[Numpy-discussion] Strange bug in SVD when numpy is installed with pip

Darlan Cavalcante Moreira darcamo at gmail.com
Sat Sep 27 12:37:59 EDT 2014


Some time ago I have reported a bug about the linalg.matrix_rank in
numpy for complex matrices. This was quickly fixed and to take the
advantage of the fix I'm now using numpy 1.9.0 installed through pip,
instead of the version from my system (Ubuntu 14.04, with numpy version
1.8.1).

However, I have now encountered a very strange bug in the SVD function,
but only when numpy is manually installed (with pip in my case).
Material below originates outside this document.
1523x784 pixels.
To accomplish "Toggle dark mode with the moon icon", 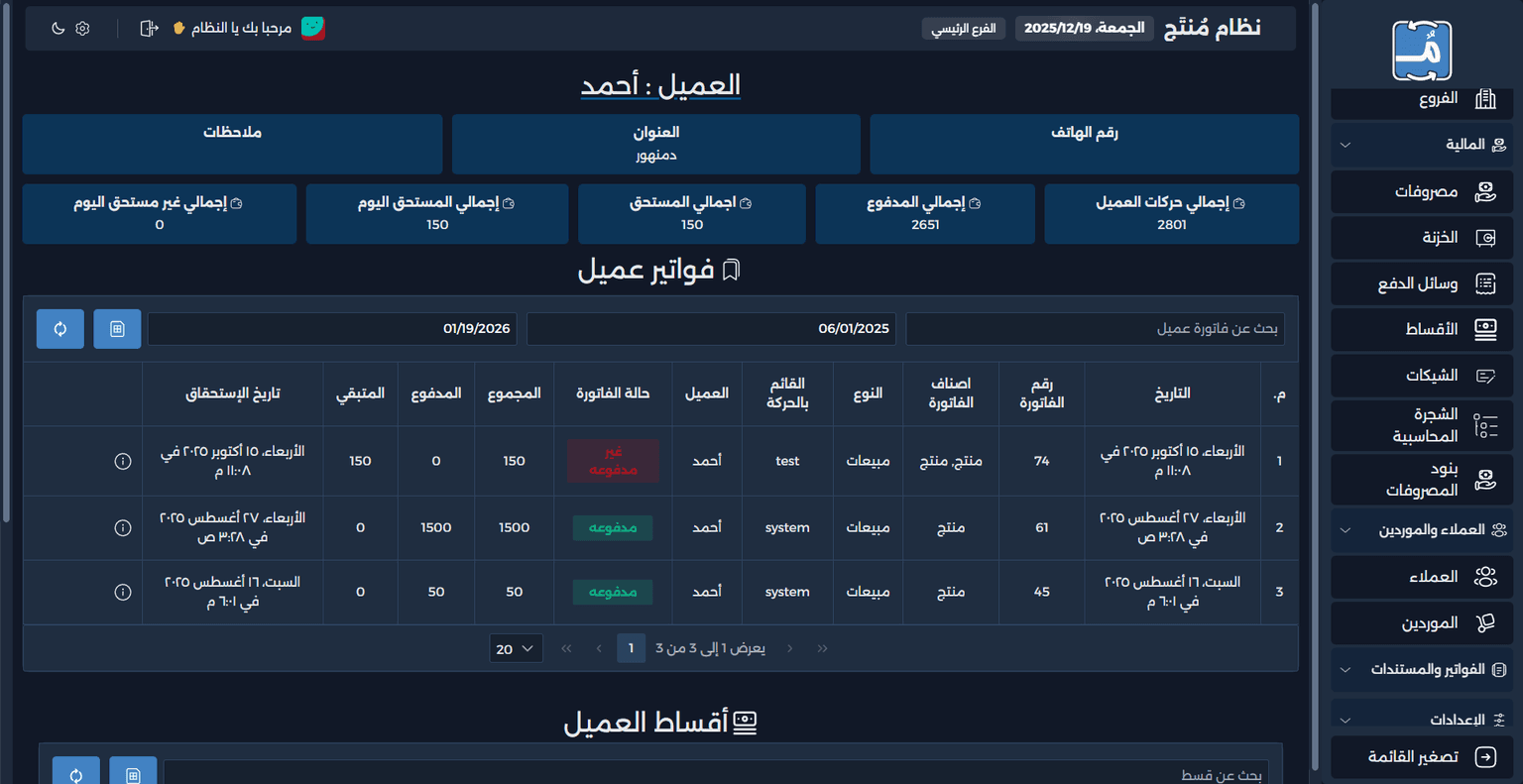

When I
calculate the SVD of complex matrices with more columns than rows the
last rows of the returned V_H matrix are all equal to zeros. This does
not happens for all shapes, but for the ones where this happens it will
always happen.

This can be reproduced with the code below. You can change the sizes of
M and N and it happens for other sizes where N > M, but now all of them.
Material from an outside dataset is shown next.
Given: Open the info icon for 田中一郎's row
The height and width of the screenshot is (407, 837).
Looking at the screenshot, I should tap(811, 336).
--8<---------------cut here---------------start------------->8---
import numpy as np

M = 8                           # Number of rows
N = 12                          # Number of columns

# Calculate the SVD of a non-square complex random matrix
[U, S, V_H] = np.linalg.svd(np.random.randn(M, N) + 1j*np.random.randn(M, N), full_matrices=True)

# Calculate the norm of the submatrix formed by the last N-M rows
if np.linalg.norm(V_H[M-N:]) < 1e-30:
    print("Bug!")
else:
    print("No Bug")
# See the N-M rows. They are all equal to zeros
print(V_H[M-N:])
--8<---------------cut here---------------end--------------->8---

The original matrix can still be obtained from the decomposition, since
the zero rows correspond to zero singular values due to the fact that
the original matrix has more columns then rows. However, since the user
asked for 'full_matrices' here (the default) returning all zeroes for
these extra rows is not useful.

In order to isolate the bug I tried installing some different numpy
versions in different virtualenvs. I tried version 1.6, 1.7, 1.8.1 and
1.9 and the bug appears in all of then. Since it does not happen if I
use the version 1.8.1 installed through the Ubuntu package manager, I
imagine it is due to some issue when pip compiles numpy locally.

Note: If I run numpy.testing.test() all tests are OK for all numpy versions I
have tested. The only fail is a known fail and I get "OK (KNOWNFAIL=1)".